The principal interest is how the various territorial areas have moved over the period and which are the indicators that have a greater weight. For this purpose, the ISTAT database containing the BES territorial indicators is used. We have chosen an indicator for each domain because for some domains, it was the only possible choice, and in other cases, it was not possible to build a composite indicator for each domain for each of the three years considered (2007, 2012, and 2017) because of missing indicators; moreover, the different number of indicators by domain would lead to an initial distortion, resulting in different weights for each domain.

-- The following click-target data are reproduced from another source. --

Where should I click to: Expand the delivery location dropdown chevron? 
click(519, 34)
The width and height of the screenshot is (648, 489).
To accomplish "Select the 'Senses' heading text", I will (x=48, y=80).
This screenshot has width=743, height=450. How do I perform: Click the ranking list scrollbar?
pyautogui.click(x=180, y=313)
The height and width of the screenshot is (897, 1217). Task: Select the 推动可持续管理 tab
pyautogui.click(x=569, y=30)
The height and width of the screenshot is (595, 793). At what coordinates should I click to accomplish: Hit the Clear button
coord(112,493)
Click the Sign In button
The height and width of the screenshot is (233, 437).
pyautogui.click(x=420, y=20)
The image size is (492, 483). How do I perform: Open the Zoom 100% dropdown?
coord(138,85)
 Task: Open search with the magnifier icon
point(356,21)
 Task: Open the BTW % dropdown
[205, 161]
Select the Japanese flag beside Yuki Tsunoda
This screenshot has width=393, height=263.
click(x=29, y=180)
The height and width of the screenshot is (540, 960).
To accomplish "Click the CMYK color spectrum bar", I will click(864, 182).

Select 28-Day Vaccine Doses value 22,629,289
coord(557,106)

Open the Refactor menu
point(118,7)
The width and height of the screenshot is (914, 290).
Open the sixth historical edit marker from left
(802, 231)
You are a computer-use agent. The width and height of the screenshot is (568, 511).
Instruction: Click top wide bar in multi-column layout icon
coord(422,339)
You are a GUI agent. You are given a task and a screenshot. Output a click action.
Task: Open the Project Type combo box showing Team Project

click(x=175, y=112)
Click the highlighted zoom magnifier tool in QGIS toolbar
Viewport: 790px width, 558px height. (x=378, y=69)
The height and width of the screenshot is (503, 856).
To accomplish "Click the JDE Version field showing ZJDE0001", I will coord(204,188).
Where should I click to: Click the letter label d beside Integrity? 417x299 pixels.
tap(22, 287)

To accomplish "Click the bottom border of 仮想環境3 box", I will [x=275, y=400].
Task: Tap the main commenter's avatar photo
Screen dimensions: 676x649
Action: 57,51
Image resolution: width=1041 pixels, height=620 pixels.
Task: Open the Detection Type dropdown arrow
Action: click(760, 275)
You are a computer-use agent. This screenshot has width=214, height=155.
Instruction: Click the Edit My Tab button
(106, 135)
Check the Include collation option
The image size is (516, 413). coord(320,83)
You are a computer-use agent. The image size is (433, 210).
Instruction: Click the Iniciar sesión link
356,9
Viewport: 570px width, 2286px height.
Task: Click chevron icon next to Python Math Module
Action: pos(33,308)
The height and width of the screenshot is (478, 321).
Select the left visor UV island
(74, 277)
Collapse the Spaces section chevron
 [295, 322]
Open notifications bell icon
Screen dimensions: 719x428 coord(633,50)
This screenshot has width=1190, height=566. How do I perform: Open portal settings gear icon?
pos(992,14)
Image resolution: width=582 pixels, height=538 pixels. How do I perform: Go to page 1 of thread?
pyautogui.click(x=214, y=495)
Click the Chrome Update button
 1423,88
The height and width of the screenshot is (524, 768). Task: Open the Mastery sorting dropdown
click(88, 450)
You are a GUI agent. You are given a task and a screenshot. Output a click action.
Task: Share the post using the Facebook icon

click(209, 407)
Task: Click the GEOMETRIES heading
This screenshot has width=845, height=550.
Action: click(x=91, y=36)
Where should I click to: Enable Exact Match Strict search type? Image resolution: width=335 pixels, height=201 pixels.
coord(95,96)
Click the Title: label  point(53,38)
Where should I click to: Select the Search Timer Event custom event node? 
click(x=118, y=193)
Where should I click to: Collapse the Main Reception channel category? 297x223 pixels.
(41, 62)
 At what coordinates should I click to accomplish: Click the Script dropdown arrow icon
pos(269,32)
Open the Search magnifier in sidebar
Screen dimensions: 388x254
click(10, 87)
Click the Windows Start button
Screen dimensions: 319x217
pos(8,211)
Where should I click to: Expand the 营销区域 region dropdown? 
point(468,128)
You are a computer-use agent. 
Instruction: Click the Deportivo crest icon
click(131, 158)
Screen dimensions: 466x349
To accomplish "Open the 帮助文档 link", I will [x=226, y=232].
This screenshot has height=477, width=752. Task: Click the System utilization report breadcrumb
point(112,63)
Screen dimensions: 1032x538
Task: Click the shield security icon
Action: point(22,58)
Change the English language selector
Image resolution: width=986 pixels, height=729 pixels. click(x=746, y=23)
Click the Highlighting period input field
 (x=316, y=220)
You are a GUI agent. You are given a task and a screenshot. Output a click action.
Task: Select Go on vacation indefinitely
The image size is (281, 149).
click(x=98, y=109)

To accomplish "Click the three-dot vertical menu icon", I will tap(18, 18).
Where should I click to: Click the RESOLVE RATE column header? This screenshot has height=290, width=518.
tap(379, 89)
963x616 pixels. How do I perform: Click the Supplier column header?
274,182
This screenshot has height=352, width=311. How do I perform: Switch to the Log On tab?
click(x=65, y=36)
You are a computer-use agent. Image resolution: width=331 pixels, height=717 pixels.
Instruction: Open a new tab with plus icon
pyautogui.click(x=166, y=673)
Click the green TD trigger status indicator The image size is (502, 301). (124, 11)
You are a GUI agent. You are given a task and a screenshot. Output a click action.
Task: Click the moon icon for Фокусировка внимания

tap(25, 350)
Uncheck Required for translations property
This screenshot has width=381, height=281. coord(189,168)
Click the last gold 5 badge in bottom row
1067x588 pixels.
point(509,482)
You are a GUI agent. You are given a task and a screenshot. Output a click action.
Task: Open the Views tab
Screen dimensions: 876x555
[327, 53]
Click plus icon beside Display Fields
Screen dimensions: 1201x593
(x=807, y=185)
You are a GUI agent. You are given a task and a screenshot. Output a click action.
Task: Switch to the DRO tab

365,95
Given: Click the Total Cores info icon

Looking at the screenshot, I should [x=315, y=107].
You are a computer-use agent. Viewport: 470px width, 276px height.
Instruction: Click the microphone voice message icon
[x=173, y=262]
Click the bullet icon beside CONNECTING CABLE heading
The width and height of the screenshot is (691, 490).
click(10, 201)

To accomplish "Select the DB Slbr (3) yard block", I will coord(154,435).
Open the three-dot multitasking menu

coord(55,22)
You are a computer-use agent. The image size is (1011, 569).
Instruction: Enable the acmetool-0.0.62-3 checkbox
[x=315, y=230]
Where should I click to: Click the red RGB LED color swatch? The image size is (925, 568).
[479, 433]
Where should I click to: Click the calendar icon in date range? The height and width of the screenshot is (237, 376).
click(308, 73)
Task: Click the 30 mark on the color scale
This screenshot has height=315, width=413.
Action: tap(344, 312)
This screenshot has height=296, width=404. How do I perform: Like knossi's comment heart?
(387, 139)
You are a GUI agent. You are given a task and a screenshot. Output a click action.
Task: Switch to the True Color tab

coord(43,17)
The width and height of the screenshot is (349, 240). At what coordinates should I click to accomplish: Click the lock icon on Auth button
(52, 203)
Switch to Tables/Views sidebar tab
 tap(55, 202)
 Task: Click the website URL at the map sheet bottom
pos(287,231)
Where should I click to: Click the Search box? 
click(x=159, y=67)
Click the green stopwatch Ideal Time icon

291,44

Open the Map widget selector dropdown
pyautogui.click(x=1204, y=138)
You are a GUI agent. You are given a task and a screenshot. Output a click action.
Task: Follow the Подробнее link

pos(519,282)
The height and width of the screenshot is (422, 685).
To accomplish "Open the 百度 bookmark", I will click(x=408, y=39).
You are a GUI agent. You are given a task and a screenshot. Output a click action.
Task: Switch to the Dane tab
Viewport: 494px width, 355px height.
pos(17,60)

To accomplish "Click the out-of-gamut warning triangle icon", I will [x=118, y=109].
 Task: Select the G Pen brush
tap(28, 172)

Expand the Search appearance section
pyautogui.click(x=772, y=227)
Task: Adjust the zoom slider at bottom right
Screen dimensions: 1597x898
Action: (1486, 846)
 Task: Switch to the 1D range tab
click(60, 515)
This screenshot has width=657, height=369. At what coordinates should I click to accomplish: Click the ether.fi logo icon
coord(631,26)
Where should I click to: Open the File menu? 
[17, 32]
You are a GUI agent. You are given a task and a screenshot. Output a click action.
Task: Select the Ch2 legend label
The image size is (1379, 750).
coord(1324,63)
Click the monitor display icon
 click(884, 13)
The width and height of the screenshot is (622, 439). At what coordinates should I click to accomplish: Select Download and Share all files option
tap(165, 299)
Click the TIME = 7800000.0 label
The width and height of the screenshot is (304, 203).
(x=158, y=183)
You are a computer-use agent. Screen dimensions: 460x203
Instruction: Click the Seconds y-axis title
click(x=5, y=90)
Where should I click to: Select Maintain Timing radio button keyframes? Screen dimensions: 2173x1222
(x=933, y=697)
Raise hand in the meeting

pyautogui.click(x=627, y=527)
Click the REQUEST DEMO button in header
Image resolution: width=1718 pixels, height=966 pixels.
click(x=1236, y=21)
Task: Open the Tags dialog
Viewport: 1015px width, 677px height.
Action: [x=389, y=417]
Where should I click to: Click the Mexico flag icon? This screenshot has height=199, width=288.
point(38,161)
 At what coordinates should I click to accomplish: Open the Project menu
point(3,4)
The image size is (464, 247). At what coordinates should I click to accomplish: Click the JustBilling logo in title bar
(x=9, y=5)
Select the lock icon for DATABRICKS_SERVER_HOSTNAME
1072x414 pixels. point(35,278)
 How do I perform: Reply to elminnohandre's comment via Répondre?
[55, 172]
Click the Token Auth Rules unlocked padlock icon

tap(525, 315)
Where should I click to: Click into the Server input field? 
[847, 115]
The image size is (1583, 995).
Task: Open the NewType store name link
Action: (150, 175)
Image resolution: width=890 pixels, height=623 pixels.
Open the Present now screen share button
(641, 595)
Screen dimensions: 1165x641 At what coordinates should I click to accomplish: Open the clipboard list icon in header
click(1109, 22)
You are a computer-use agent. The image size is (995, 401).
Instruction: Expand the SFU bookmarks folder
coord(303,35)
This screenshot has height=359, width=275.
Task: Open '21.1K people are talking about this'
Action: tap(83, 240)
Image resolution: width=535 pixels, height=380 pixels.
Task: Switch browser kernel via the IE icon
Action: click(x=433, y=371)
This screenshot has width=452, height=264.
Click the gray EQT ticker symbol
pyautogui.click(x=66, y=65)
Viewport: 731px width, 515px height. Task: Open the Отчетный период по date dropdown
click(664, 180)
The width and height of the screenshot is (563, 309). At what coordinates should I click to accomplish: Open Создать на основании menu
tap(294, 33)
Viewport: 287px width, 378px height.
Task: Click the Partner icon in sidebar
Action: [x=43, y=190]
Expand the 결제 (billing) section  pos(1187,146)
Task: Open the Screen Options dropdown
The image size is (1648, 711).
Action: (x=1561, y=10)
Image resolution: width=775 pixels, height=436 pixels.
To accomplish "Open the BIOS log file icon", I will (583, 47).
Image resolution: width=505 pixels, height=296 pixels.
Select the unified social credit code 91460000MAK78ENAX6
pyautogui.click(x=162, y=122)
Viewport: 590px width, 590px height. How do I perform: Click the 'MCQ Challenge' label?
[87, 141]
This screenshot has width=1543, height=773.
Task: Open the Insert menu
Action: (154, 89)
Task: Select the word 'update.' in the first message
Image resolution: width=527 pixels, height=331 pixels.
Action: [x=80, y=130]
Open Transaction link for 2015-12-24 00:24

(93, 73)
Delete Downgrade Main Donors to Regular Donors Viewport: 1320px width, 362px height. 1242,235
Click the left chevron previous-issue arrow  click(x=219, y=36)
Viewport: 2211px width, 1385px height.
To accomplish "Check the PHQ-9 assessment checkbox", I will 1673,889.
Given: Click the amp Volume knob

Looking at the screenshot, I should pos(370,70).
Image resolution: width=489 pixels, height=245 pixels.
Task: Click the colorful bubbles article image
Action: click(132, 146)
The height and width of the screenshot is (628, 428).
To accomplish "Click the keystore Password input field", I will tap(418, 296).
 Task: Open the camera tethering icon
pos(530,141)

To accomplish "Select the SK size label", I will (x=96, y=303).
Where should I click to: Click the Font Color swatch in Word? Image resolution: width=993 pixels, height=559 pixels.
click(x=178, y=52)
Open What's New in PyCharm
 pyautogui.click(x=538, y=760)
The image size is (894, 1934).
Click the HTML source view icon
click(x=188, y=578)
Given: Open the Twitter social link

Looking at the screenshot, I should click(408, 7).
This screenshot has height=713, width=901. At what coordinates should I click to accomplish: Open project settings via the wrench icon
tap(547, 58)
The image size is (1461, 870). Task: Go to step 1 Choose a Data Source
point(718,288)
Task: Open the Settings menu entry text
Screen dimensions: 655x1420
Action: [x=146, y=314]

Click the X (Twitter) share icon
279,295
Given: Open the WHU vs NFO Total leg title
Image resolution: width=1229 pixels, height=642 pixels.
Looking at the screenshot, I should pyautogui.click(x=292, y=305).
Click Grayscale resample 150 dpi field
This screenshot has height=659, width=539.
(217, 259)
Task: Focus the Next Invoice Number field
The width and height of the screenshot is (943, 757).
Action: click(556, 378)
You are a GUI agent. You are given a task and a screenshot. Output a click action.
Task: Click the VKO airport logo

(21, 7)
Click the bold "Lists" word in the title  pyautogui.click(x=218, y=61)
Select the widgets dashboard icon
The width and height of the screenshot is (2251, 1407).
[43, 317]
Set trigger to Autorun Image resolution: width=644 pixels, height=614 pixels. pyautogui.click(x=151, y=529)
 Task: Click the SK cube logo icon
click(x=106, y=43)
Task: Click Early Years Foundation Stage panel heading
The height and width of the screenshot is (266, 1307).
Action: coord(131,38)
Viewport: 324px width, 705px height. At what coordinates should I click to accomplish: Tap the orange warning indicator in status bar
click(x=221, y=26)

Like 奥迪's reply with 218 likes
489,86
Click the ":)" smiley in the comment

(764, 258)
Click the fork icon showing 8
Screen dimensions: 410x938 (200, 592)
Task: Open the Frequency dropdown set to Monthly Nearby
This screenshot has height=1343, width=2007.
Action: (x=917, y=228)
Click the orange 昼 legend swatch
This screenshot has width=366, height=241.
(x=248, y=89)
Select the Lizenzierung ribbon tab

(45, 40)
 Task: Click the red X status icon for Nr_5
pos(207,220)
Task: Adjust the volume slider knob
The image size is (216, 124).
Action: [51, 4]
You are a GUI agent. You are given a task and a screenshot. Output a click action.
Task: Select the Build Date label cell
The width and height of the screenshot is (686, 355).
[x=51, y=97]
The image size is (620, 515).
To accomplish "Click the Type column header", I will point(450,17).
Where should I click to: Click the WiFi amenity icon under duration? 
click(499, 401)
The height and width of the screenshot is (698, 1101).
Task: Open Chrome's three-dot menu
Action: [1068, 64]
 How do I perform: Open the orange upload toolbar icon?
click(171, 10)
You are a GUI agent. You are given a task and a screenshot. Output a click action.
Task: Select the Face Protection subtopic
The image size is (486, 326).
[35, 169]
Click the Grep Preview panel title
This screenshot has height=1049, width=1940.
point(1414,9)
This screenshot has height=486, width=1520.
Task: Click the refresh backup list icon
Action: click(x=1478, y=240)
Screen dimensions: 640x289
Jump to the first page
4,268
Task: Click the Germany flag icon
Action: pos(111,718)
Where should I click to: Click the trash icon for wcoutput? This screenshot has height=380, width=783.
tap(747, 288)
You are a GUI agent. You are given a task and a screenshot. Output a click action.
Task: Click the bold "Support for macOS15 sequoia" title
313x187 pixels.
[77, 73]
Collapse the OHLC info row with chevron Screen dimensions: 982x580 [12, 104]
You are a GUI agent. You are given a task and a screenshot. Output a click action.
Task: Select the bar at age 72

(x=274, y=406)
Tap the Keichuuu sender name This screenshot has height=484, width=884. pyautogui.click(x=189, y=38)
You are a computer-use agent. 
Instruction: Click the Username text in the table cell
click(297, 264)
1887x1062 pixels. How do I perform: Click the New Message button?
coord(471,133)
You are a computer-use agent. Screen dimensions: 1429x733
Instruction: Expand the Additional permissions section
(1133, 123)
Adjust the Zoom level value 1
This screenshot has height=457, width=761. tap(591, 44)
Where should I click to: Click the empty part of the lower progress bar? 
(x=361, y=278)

The need to simultaneously introduce quantitative and qualitative variables (known as mixed data) as active elements of one factorial analysis is typical in the problem of variables being partitioned into different subspaces; this can be solved by using MFA. It relates to a PCA, which can analyze both quantitative and qualitative data (i.e., time).

The hypothesis of independence between the variables at different times is satisfied when considering sufficiently distant times (5 years).

The MFA analysis also allows for the use of indicators available in a few years only; this happens for the Social relations domain. The variables considered in the analysis may also be different in the groups identified by the qualitative variable (time). A further characteristic of the method that makes it useful for studying evolution over time is that it is suitable for considering variables that are not available on an annual basis, too.

Our results identify a principal dimension that describes about 48% of the total variability across provinces over time.

By making use of the MFA we have identified the direction in the change and its magnitude with respect to the group of variables that are described with the various dimensions across the considered Italian territorial units.

The new idea regards the application of MFA to the selected indicators for Italian provinces in different periods. MFA is applied to tables in which a set of individuals (one individual = one row) is described by a set of variables (one variable = one column). The advantage of MFA lies in the fact that within the active variables, it can account for a group structure defined by the user. Such data tables are called individuals × variables organised into groups.

A different idea could be construct a composite indicator for each domain and then apply the MFA to monitor the evolution of BES in Italy over time.